* **ACTIVITY**: Your answer should be every line of the records that contains the word "chart".

══ SOURCE MATERIAL

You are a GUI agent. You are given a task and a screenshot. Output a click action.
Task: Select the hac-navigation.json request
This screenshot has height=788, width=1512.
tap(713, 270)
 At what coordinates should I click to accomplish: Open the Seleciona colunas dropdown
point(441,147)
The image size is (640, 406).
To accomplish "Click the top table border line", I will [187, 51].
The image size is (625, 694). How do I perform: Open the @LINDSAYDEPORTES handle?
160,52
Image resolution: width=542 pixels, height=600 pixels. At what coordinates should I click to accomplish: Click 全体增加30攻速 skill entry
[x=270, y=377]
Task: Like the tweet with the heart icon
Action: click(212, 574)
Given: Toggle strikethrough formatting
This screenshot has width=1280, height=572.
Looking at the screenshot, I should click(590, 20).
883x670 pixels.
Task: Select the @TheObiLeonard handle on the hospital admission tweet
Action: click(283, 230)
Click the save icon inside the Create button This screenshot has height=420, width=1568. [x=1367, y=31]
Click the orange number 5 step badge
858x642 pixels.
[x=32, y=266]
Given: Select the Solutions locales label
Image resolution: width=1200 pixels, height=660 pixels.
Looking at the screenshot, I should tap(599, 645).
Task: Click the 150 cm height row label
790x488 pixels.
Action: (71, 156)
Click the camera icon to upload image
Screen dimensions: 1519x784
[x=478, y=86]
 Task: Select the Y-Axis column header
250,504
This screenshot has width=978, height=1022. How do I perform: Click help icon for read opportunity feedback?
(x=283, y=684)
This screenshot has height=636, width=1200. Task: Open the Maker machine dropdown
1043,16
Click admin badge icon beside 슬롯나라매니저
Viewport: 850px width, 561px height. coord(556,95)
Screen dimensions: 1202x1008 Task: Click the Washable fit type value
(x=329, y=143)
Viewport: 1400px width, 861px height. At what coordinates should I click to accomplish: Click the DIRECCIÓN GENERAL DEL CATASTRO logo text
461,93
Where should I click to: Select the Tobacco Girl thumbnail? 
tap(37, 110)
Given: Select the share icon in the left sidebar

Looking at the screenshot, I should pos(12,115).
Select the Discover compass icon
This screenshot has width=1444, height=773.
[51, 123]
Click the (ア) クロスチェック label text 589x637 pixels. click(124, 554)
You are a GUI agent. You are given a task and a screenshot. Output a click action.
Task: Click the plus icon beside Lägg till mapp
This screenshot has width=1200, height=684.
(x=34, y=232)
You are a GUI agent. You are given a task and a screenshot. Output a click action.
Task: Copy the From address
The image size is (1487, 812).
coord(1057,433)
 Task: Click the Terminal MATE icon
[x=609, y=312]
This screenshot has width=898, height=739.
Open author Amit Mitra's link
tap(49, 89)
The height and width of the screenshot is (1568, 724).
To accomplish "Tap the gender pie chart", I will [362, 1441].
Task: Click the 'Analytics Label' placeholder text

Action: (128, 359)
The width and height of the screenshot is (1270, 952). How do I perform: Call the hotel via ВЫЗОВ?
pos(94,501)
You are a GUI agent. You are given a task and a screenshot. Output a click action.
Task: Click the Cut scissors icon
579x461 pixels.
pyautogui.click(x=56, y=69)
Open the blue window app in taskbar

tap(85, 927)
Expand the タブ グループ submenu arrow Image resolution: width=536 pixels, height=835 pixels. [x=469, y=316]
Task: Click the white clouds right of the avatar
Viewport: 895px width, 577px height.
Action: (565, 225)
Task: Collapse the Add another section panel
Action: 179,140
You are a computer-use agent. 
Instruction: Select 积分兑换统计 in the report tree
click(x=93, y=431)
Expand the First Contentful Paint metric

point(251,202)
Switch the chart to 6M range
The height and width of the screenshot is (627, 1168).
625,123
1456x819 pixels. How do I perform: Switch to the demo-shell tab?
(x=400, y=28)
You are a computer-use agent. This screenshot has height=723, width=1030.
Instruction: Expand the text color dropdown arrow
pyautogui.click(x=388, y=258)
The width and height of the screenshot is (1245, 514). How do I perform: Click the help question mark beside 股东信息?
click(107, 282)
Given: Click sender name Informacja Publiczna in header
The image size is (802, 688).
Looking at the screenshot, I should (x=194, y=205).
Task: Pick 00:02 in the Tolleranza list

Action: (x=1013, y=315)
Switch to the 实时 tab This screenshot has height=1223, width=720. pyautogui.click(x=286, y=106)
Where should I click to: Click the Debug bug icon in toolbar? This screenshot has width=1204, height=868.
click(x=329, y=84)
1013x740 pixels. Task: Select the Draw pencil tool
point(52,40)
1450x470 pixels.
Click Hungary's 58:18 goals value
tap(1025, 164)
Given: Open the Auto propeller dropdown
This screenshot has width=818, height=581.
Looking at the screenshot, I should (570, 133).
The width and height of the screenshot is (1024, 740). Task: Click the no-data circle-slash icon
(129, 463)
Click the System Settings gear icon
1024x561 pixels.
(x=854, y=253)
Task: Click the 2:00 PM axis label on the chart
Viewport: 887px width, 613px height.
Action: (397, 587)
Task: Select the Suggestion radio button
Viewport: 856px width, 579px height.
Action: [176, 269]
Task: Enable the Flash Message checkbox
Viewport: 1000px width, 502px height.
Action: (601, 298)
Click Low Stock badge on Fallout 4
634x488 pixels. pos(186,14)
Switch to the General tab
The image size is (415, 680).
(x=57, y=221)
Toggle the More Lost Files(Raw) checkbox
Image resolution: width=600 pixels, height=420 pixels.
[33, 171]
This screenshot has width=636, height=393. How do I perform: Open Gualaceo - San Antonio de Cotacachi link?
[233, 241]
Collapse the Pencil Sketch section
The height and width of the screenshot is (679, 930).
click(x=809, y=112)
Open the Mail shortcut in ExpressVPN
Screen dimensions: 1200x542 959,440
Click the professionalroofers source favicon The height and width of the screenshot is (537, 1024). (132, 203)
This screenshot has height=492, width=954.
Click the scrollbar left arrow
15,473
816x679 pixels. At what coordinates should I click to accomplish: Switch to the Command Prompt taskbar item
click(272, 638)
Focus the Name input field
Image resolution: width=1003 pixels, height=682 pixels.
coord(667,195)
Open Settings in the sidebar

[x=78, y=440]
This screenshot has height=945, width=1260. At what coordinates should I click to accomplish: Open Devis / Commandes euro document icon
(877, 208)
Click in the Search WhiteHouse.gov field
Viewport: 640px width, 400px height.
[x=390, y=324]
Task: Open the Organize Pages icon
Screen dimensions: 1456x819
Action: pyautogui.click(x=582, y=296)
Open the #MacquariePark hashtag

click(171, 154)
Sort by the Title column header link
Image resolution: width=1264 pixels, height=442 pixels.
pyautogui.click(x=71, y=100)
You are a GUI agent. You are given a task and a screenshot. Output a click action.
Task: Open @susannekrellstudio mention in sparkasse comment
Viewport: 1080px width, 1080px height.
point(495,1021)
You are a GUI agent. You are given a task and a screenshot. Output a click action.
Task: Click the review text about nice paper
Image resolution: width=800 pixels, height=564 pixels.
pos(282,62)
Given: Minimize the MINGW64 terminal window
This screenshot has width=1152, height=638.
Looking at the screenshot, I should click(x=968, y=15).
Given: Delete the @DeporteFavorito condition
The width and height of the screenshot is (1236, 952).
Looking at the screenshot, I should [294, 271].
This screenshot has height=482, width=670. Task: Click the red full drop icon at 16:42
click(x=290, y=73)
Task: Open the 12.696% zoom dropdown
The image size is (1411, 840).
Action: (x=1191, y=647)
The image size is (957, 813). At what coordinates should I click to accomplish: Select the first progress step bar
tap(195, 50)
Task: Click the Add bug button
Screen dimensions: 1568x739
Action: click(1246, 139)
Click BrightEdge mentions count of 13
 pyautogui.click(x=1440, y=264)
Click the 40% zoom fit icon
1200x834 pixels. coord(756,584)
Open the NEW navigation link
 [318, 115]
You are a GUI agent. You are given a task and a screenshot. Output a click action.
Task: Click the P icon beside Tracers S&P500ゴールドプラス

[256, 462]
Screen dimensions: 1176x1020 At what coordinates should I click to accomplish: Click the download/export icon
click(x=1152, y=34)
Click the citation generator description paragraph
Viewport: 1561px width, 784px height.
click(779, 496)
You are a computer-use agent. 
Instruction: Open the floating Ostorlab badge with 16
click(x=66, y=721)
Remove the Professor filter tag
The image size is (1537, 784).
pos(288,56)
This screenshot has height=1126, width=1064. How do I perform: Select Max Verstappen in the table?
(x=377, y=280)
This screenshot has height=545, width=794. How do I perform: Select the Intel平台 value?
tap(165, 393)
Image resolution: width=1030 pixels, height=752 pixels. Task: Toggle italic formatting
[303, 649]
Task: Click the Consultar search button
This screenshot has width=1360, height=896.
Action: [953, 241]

════

* **SOLUTION BELOW**:
To accomplish "Tap the gender pie chart", I will [362, 1441].
Switch the chart to 6M range
Task: Click the 2:00 PM axis label on the chart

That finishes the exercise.